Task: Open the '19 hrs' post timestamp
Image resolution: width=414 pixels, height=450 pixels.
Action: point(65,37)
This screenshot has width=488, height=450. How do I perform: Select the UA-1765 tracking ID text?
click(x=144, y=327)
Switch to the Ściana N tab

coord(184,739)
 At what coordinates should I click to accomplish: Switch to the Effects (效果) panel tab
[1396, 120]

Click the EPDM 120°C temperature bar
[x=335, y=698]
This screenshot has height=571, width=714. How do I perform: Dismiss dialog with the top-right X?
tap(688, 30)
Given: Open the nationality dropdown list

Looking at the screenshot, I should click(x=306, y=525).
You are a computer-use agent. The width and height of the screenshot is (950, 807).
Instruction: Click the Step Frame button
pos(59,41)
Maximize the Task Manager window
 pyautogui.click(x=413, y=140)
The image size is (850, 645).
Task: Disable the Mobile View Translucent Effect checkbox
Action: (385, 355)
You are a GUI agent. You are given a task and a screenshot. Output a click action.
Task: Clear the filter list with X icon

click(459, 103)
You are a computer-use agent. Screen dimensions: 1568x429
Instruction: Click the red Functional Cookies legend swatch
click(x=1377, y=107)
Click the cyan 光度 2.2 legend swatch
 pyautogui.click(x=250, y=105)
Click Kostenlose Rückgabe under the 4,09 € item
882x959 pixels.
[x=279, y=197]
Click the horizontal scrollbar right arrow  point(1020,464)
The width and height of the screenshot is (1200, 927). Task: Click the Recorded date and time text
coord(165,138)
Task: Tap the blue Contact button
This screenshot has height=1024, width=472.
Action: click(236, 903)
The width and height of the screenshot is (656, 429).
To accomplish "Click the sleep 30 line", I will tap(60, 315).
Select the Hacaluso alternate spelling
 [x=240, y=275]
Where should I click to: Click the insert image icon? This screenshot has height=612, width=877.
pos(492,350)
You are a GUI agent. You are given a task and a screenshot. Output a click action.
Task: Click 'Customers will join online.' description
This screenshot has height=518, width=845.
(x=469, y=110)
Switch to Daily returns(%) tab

====

Work instructions: If a line in the data above holds the string "agent", copy it.

Finished exercise:
You are a computer-use agent. The width and height of the screenshot is (950, 807).
You are a GUI agent. You are given a task and a screenshot. Output a click action.
You are a computer-use agent. Screen dimensions: 1568x429
You are a GUI agent. You are given a task and a screenshot. Output a click action.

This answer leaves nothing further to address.